What you definitely shouldn’t use ChatGPT for
So, look: I think ChatGPT is a pretty great tool. But it’s not always the best tool for the job, and in some situations, using it can get you in a lot of trouble. Don’t use it for…
Working with private, sensitive, and/or legally protected data: Avoid sharing sensitive or confidential information with ChatGPT, especially in the consumer version.
Relying on ChatGPT as your single source of truth: Don’t rely solely on ChatGPT for factual accuracy; always verify important information from trusted sources.

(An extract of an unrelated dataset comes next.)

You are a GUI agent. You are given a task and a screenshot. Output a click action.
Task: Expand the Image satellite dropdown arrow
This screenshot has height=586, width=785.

When use is specifically prohibited: Keep a lookout for company policies or contractual restrictions on using generative AI. It’s not uncommon for companies or contracts to specifically call out generative AI as prohibited: one of my clients, Ziff-Davis, has such a clause in their contract.
ChatGPT might not be useful for long
While I like ChatGPT, and I think it’s useful, I’m not sure how long ChatGPT—as in, the chatbot you can access online—will remain so.
I expect all five tasks described in this newsletter will soon be solved by AI-powered features in common software and operating systems.
Some, like AI-powered dictation, are already well on their way. Others, like brainstorming, may require a more specific and original UX design to break through, but I imagine will get there eventually. As these AI features become baked into the devices and software we use every day, they’ll gradually become invisible, fading into the background of our everyday work.
It won’t be long until most people don’t even think about using AI for writing, editing, programming, data analysis, or any other task.
Absent taking specific measures to avoid it—which, to be sure, is a path some will take, as was true with many technologies through history—generative AI will just be there, hanging out, without the user needing to know or think about it.
For now, though, ChatGPT is a great preview for an incredible constellation of upcoming features, services, and apps that will pick out specific tasks and enhance them with AI.
Building the UX to present these features and testing them to make sure they do what they say on the tin, takes time. Years. Decades, even. But as major feature launches like Apple Intelligence have shown, it’s already happening.